The whole "change the password" misery started because unprepared "users" (in famous terms: idiots) still use passwords like "12345" and "password" to this day.

Of course, I understand that systems have to be prepared for stupid people, but it would be much simpler if they din't let stupid people near them. Not to mention that the work processes should be designed in such a way that no one should have to give their password to someone else to solve an issue. But in a case, when the whole work organization is bad because of the complicated and strict rules, in practice the only way to solve problems in many cases is if someone gives someone else their password.

In my experience, it's more common that when companies can't handle workflow issues, they try to hide them for example with silly password rules. And since they would be in line with the trends of Fortune 500 companies, all smaller companies start slavishly copying these rules instead of thinking about why they are needed? An 8-character number+letter+character password CANNOT be guessed if the system blocks attempts after the third attempt. But this is actually true even for a 4-digit pin code. And then we didn't even mention biometric identification, even though it wasn't invented today in the computer industry either.

[KathleenL]

Quote:

Originally Posted by Krash

This is exactly what our process was. The problem we had is when employees shared passwords. For example, person A gives his or her password to person B. Person B quits, or gets fired. We remove his or her access, but they still have person A’s username and password. It’s a risk that needs to be accounted for.

We had very strict guidelines. Under no circumstances should you ever share your password, but unfortunately, it did happen. Ultimately our security systems became more sophisticated, and mitigated against this risk.

But it could still be a problem if someone transfers to a different department, and still has access to systems they shouldn’t have access to.

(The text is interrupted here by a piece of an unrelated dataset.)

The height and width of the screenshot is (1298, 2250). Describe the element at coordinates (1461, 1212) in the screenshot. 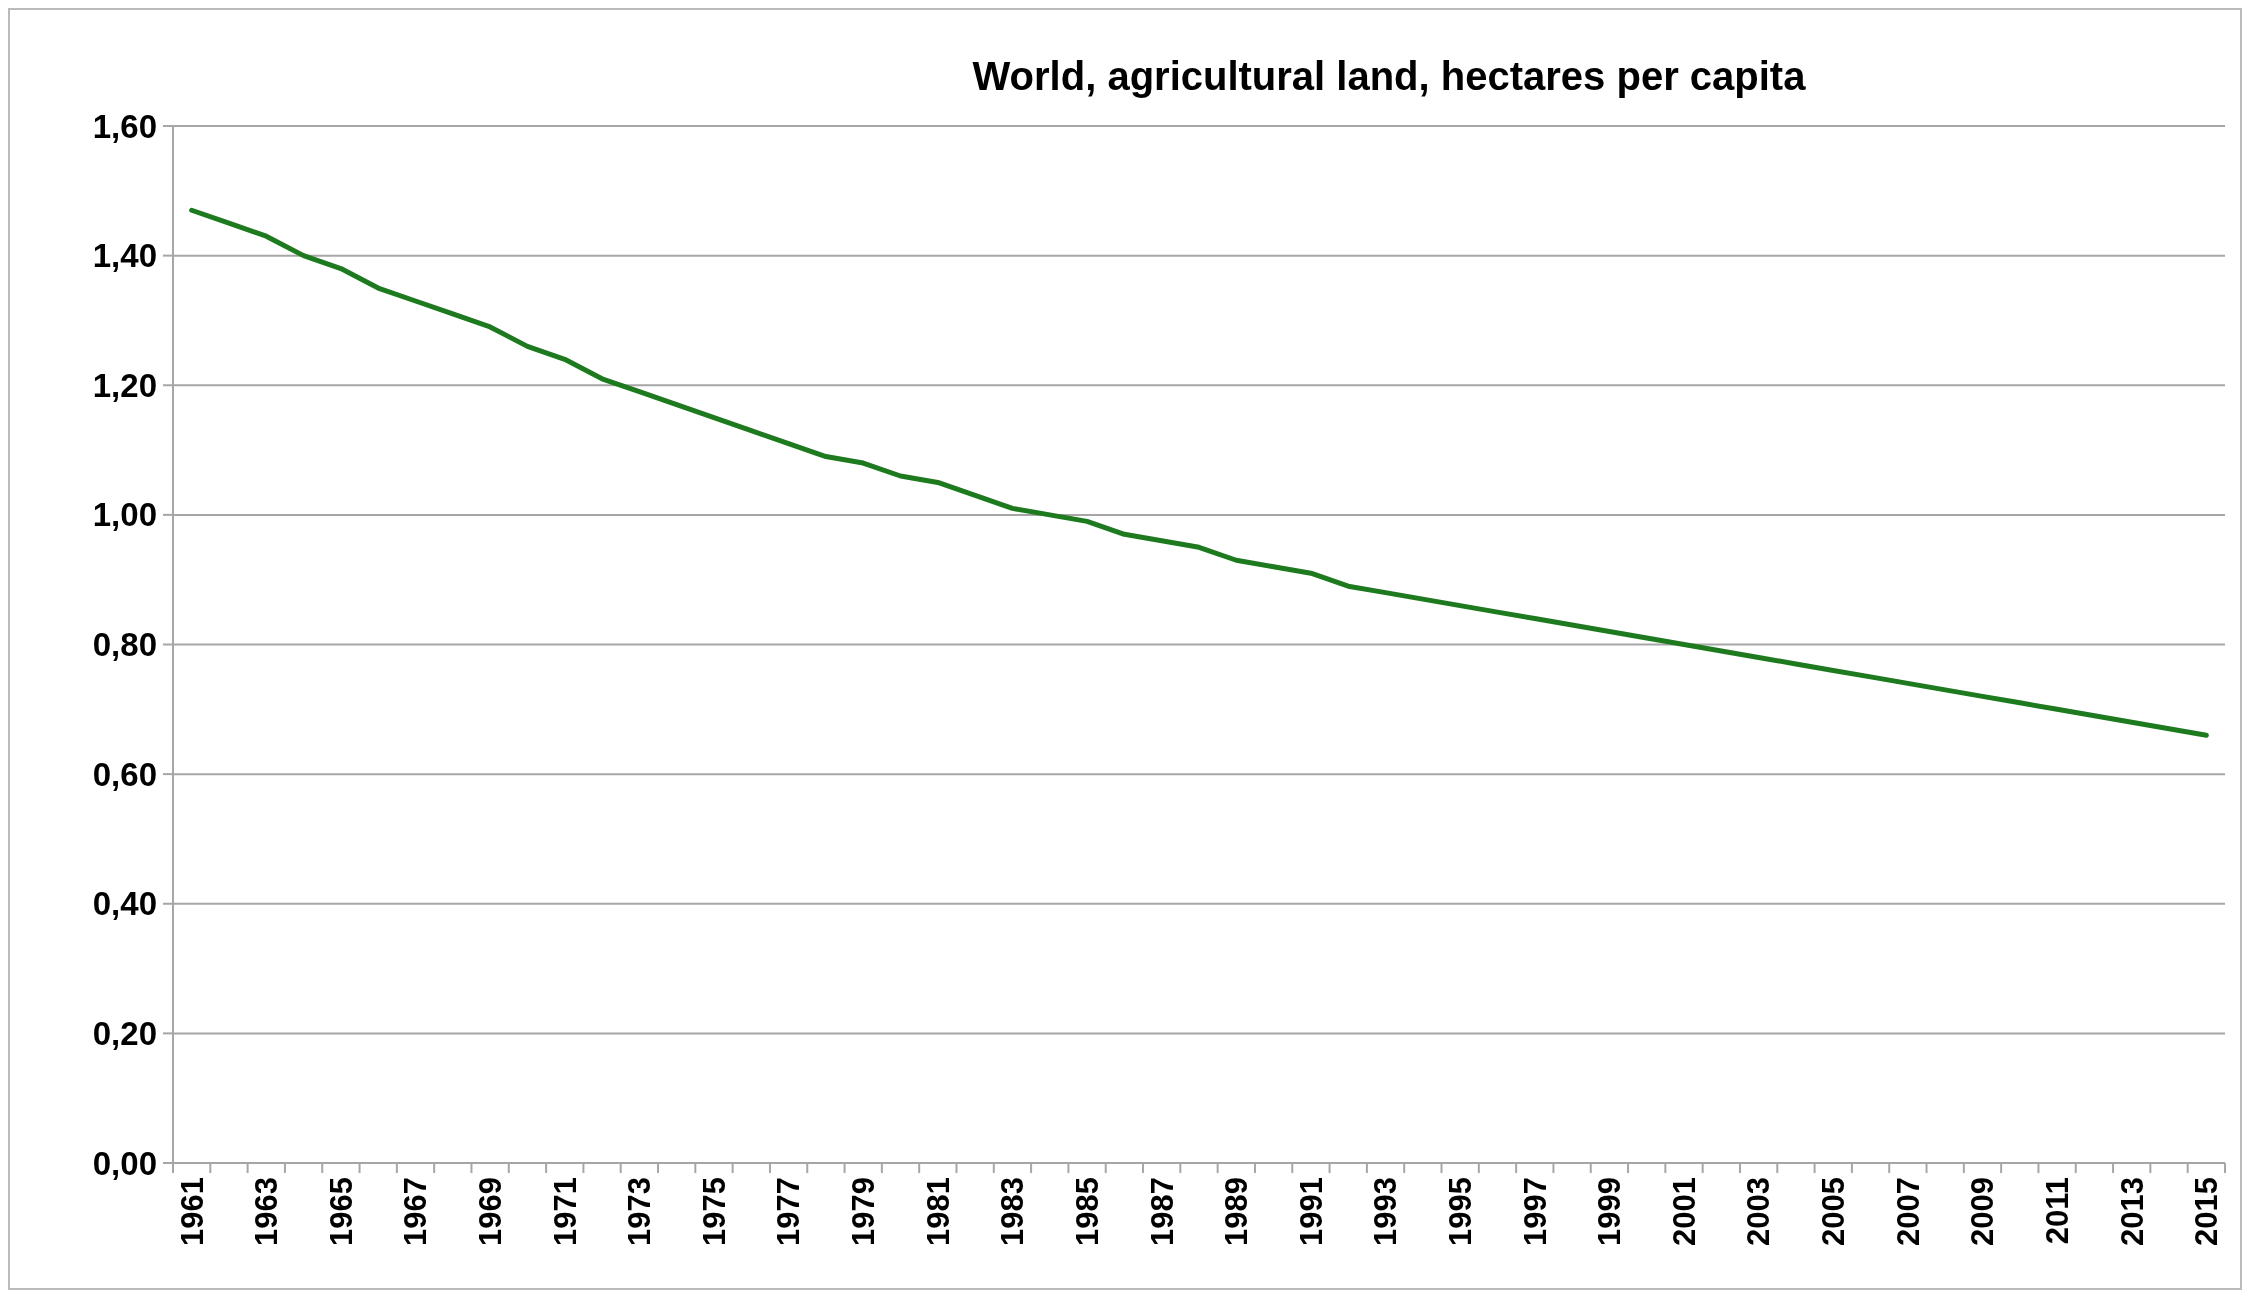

Sent from my iPhone using Tapatalk

I don't know if the Agency is still using it, but when I was there, we used a software called Remedy to create "tickets" to keep track of IT work that was done. The managers and supervisors throughout the Agency were very good about submitting work requests for EEs who were transferring, and from those, I would create the appropriate Remedy tickets. The subject line would begin with "DUE [and then the date] so at a glance at the console I could see what tickets were due on which dates. Say, for example, Joe Smith is transferring from one area of the Agency to another. At the end of the business day on Joe's last day in his current area, I would modify his account to remove him from the security groups that gave him access to the various servers/directories/files that he needed for that position, and add him into the security groups that he will need for his new position. And because my work day ended later than 99.9% of the other employees, this was all accomplished after the transferring employee was done for the day in their "old" position.